DesecrationSmall3D(the last book I read that I loved, Desecration by Joanna Penn)

So do I stay silent, or do I speak, or do I just shimmy round the subject and stick to the safer ground of writing about the things I’m expected to write about? The last of these is a non-starter. Experience tells me it’s a simple matter of taste that I prefer books written by women. It would be strange to write about books and omit so many those I love best in the spheres I write about most – the poetry of Vanessa Kisuule, Claire Trevien and Adelle Stripe, the literary fiction of Banana Yoshimoto and Elfriede Jelinek, the self-published surrealities of Lucy Furlong, Penny Goring, and Anna Fennel Hughes, the inspirational blogs and books of Viv Tuffnell, everything to do with the wonderful website For Books’ Sake.

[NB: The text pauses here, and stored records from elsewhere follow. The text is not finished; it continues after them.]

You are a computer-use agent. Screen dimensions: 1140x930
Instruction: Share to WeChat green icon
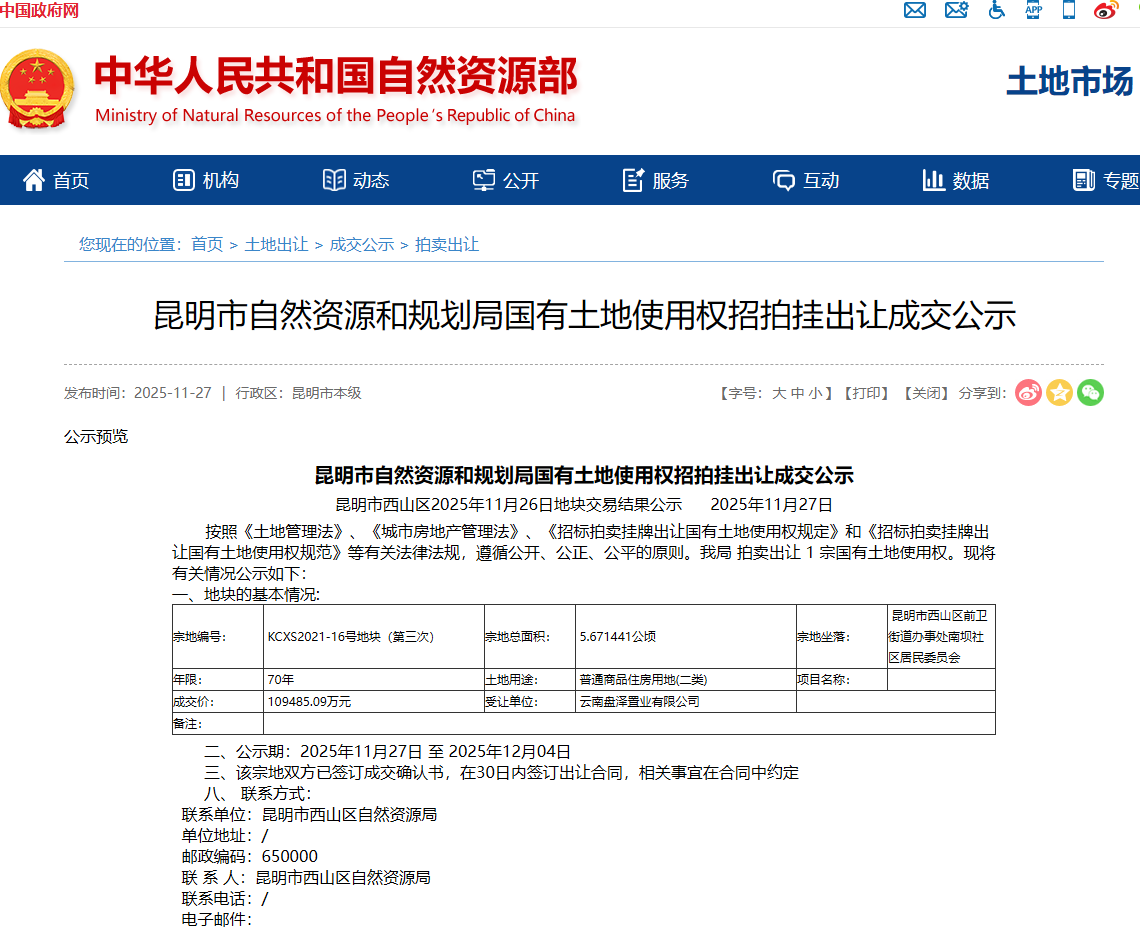[x=1090, y=393]
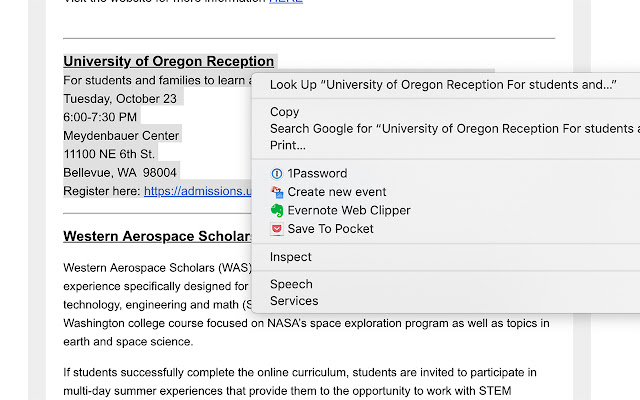This screenshot has height=400, width=640.
Task: Expand the Speech submenu
Action: point(291,284)
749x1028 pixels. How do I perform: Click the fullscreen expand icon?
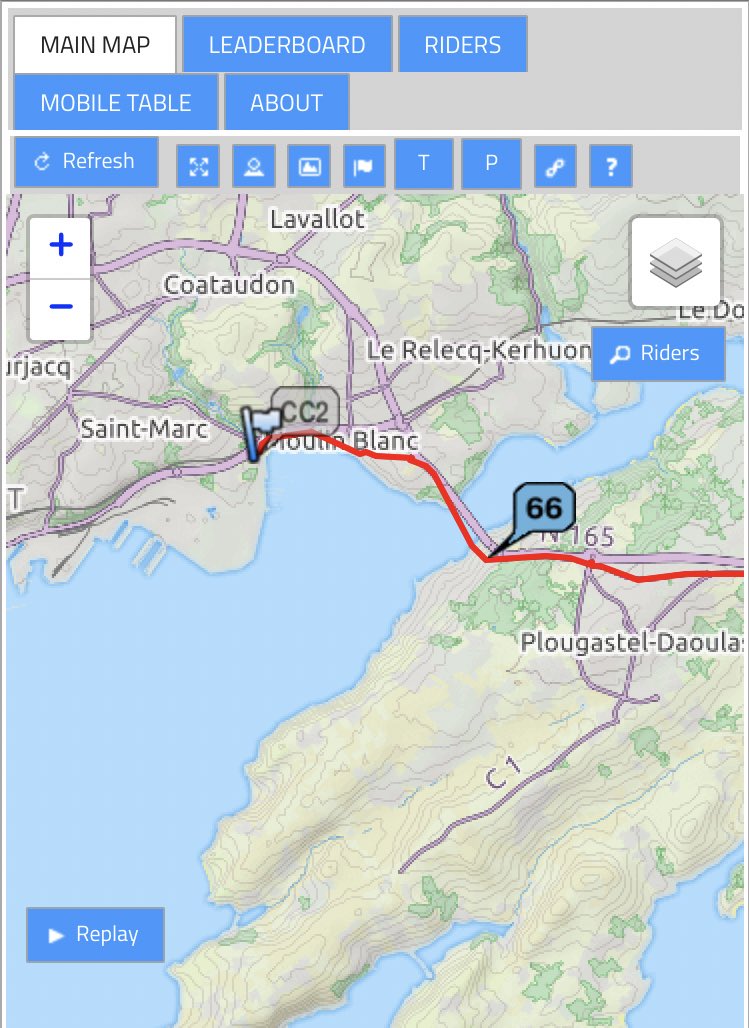tap(198, 167)
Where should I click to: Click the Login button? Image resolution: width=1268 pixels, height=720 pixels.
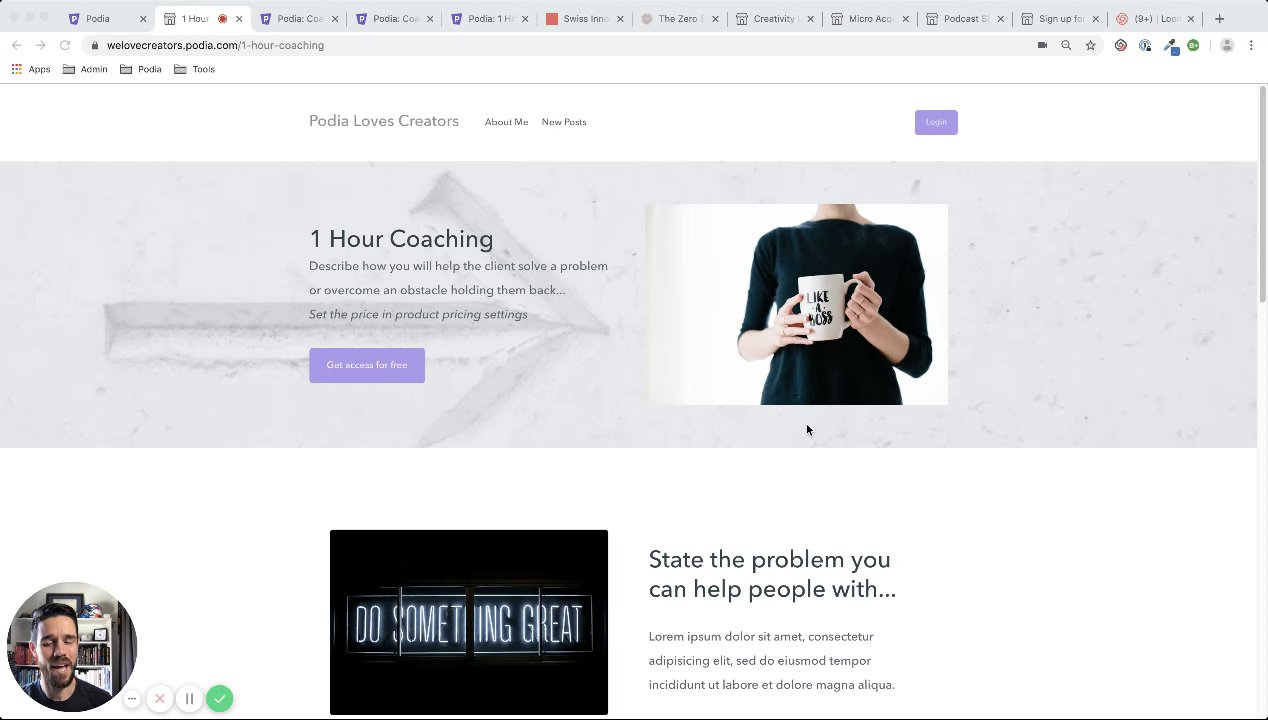pyautogui.click(x=936, y=122)

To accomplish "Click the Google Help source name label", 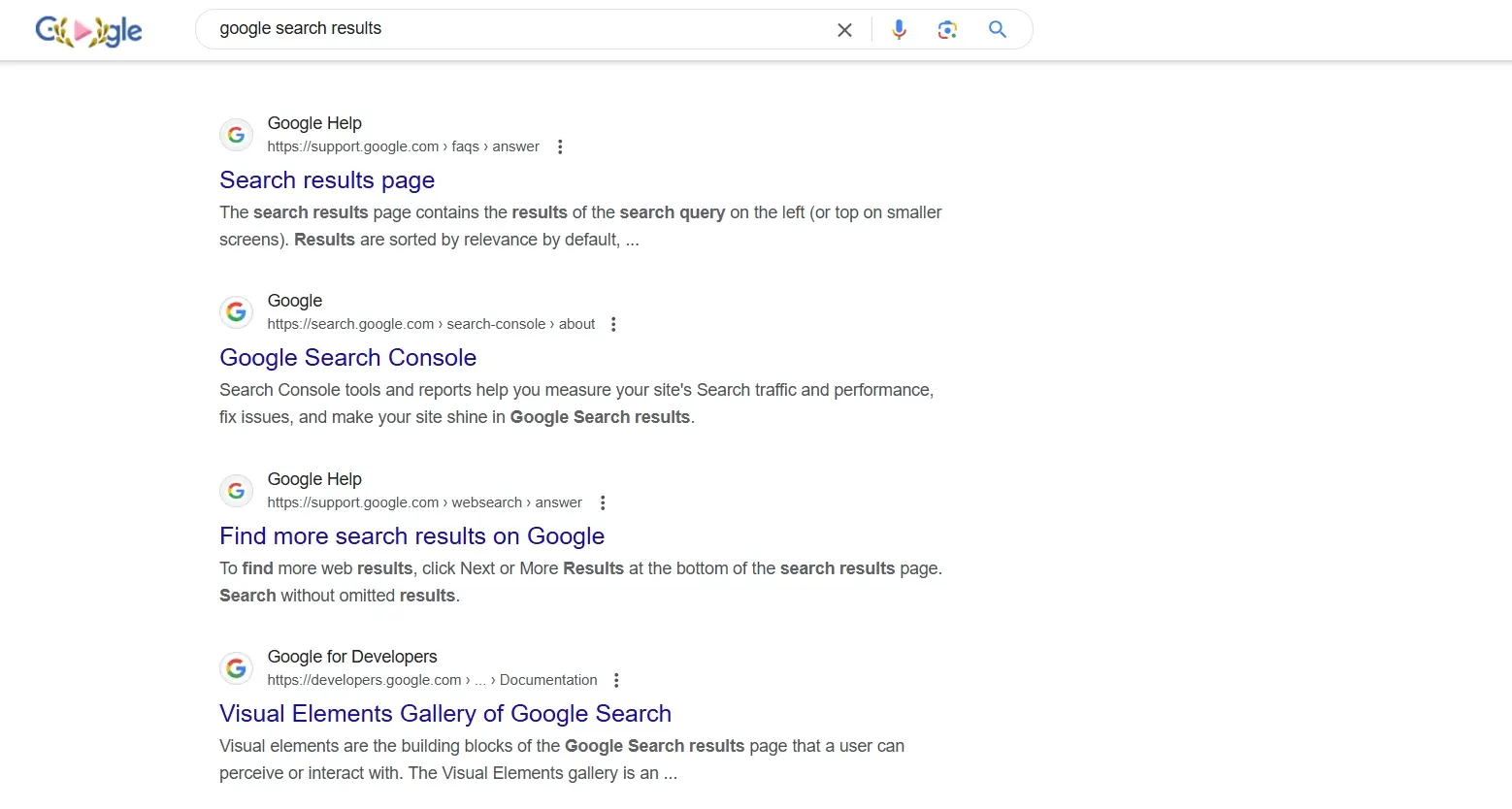I will click(x=314, y=123).
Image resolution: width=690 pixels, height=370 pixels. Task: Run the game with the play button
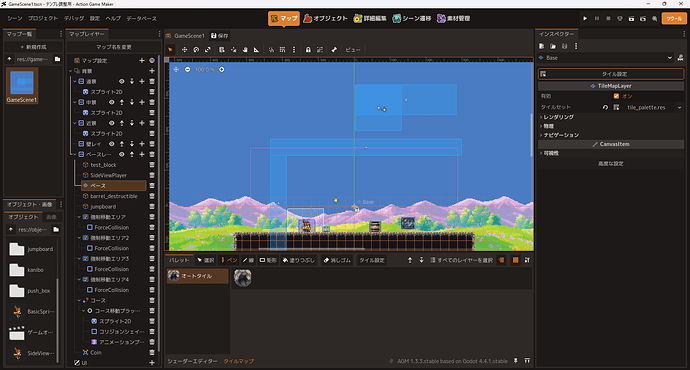pos(585,18)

(the brilliant poet, Claire Trevien, with whom I’ll be performing at this year’s Chipping Norton Literary Festival)

What I have done hitherto has been simply to reflect my tastes in my commentaries. I have promoted works I truly believe in by writers I love. I have talked about those works that provide taking off points for the themes and questions that matter to me. I have put on shows featuring performers whose words and style I love.

But Diane’s post has foregrounded a feeling that was always there, an inkling nudging me annoyingly in the shoulder going “oi, oi” and shrugging an “oh you know” every time I dare to shout “What?!” The feeling that I’m doing something political, and that it doesn’t always leave my mouth tasting of honey.

I have always known that what I speak about is political. It’s a choice. A choice made in a highly charged context of cultural discourse. It couldn’t not be political. And yet I have always sided myself loudly and overtly with those marginalised by mental health issues and let that whisper me sweet reassurances that I was doing it OK because mental health disability is an outsiderdom I’m firmly inside.

It’s comforting to construct these narratives for ourselves. If we close our eyes and listen to them (a telling metaphor in all its resonances) we can almost pretend intersectionality doesn’t exist. And yet it does. I am spoken for by those who silence my disability, and yet when I do speak I do so as a white male. When I write about women’s writing, I speak for them as those I resent speak for me. I can no longer pretend to myself that I’m just doing “good politics” and neatly avoiding “bad politics.”

So what’s the answer? I’m sure many readers will be wondering “what, you mean there’s a question?” Questions of intersectionality and allyship usually raise those responses. And they make the first part of my answer simple – if, next time an article like this appears, more people are at least aware that there’s a problem when men write well-meaningly about women and fewer people shrug “what problem?” then I’ll have done something right.

img_0246(Anna Percy, the brilliant poet who co-runs with Rebecca Audra Smith and Sara Ellis Stirred Poetry, Manchester’s fabulous night of pro-women inclusive spoken word)

The real answer, I think, is that just as it is impossible to speak unpolitically so it is impossible to speak from a position that is beyond reproach. We all speak from a privileged position of some kind. Our words will always exert power over someone, muffle the voice of someone. So the answer is not silence, or we would all be silenced. And the answer is not good intentions. Good intentions neither affect power networks nor the impact of our words. As much of an answer as I can give is to be as aware as possible of where we stand in these incalculably complex networks, to make way wherever possible for those voices our own voice silences, to acknowledge those voices that have shaped our own, and to create channels where we can for those voices to speak and be heard. Most of all I think the answer is for us not to believe we have the answer but to listen and learn to have the many possible answers spoken by those in a position to give.

I welcome any suggestions as to further answers to the issues raised. I also welcome any women writers whose works would interest readers of this blog to talk about them here.